El Niño vuelve a instalar al clima como una de las variables centrales para la agricultura durante la campaña 2026/2027. Las últimas proyecciones anticipan un fortalecimiento del fenómeno hacia fin de año y ubican al Nordeste argentino, con Misiones incluida, entre las regiones con mayor probabilidad de precipitaciones superiores a los valores normales.
Las condiciones del Pacífico ecuatorial son consistentes con una fase cálida de El Niño-Oscilación del Sur (ENOS). El Servicio Meteorológico Nacional señala una probabilidad cercana al 100% de que se mantenga durante el trimestre agosto-septiembre-octubre, mientras que las proyecciones de la NOAA anticipan un fortalecimiento durante el último trimestre del año.
Para la agricultura, sin embargo, no se trata solamente de saber si lloverá más. Importa cuánto, cuándo y dónde, la capacidad de absorción de los suelos y el momento del ciclo de cada cultivo en que se produzcan los mayores excesos.
El meteorólogo Leo De Benedictis advirtió que, aunque se trata de un evento El Niño importante, sus consecuencias no deben generalizarse a todo el país. La señal más marcada aparece precisamente en el Nordeste, incluyendo Misiones, Corrientes, Chaco, Formosa y el norte de Santa Fe.
Más agua y su influencia
Una campaña con mayor disponibilidad hídrica puede ser inicialmente favorable, pero cuando las precipitaciones son excesivas o se concentran en períodos cortos, el beneficio puede convertirse rápidamente en un problema.
Suelos saturados, anegamientos y dificultades para ingresar con maquinaria a las chacras pueden alterar calendarios de labores y complicar el manejo de los cultivos. En Misiones, el desafío estará especialmente en seguir la distribución de las lluvias y no solamente los acumulados mensuales.
El meteorólogo Mario Navarro estimó lluvias entre 15% y 25% superiores a la media durante la primavera y entre 20% y 33% por encima de los valores históricos durante el verano y el otoño en distintas regiones. Además, señaló al norte de Misiones entre las zonas que podrían comenzar a recibir precipitaciones importantes desde la segunda quincena de septiembre.
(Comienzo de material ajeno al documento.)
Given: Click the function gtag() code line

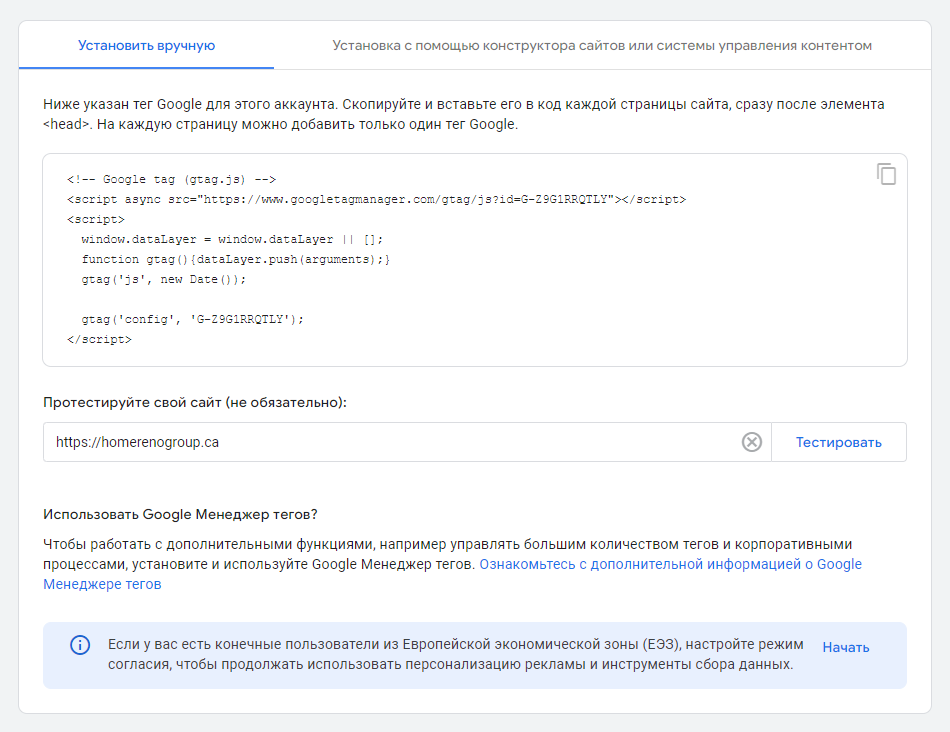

La investigadora del CONICET Carolina Vera también identificó al centro-este argentino y particularmente a la Cuenca del Plata, entre los ríos Paraná y Uruguay, como una de las regiones donde la influencia de El Niño sobre las precipitaciones es más directa. Por eso, para el sector productivo misionero no solo habrá que observar la lluvia sobre cada chacra, sino también el comportamiento hídrico regional, especialmente en establecimientos ubicados en sectores bajos o susceptibles a anegamientos.
Puede extenderse a 2027
Los especialistas coinciden en que El Niño todavía tiene recorrido. De Benedictis ubica el máximo del evento hacia diciembre y comienzos del próximo año, aunque anticipa que sus consecuencias comenzarán a observarse antes.
Otros pronósticos extienden su influencia hasta el otoño de 2027. Esto significa atravesar buena parte de la campaña bajo vigilancia climática: la disponibilidad de agua puede favorecer los cultivos, pero una sucesión de lluvias intensas puede dificultar labores, afectar caminos rurales y generar problemas de acceso y logística.
La clave será evitar una lectura lineal. El Niño no produce los mismos efectos en todas las regiones ni determina por sí solo el resultado de una campaña.
Los antecedentes del riesgo
Para mejorar esa planificación, investigadores del INTA y el CONICET desarrollaron AgroENSO, una aplicación gratuita que analiza 35 años de rendimientos y permite observar cómo respondieron históricamente distintos cultivos a las fases Niño y Niña.
La plataforma trabaja con maíz, soja de primera y segunda, trigo, cebada y girasol. De las 12 campañas El Niño analizadas, el maíz nacional obtuvo rendimientos superiores a su promedio en diez y la soja de primera en once. Durante las 14 campañas La Niña, en cambio, el maíz solo superó su rendimiento medio en dos oportunidades.
Sin embargo, las diferencias territoriales son importantes. En maíz, apenas el 33% de los departamentos agrícolas presenta una señal climática significativa y en zonas del NEA esa relación desaparece.
Por eso, los investigadores resumen el criterio con una frase: “mirar el cielo sin medir el suelo es media herramienta”. La señal de El Niño debe cruzarse con agua útil, condiciones del suelo, napas, relieve y características de cada establecimiento.
Para la agricultura misionera, ésa será la cuestión central de los próximos meses: El Niño anticipa mayor disponibilidad de agua, pero también eleva el riesgo de excesos. La diferencia estará en seguir cada ambiente y anticipar decisiones antes de que el agua pase de ser una aliada del cultivo a convertirse en un problema.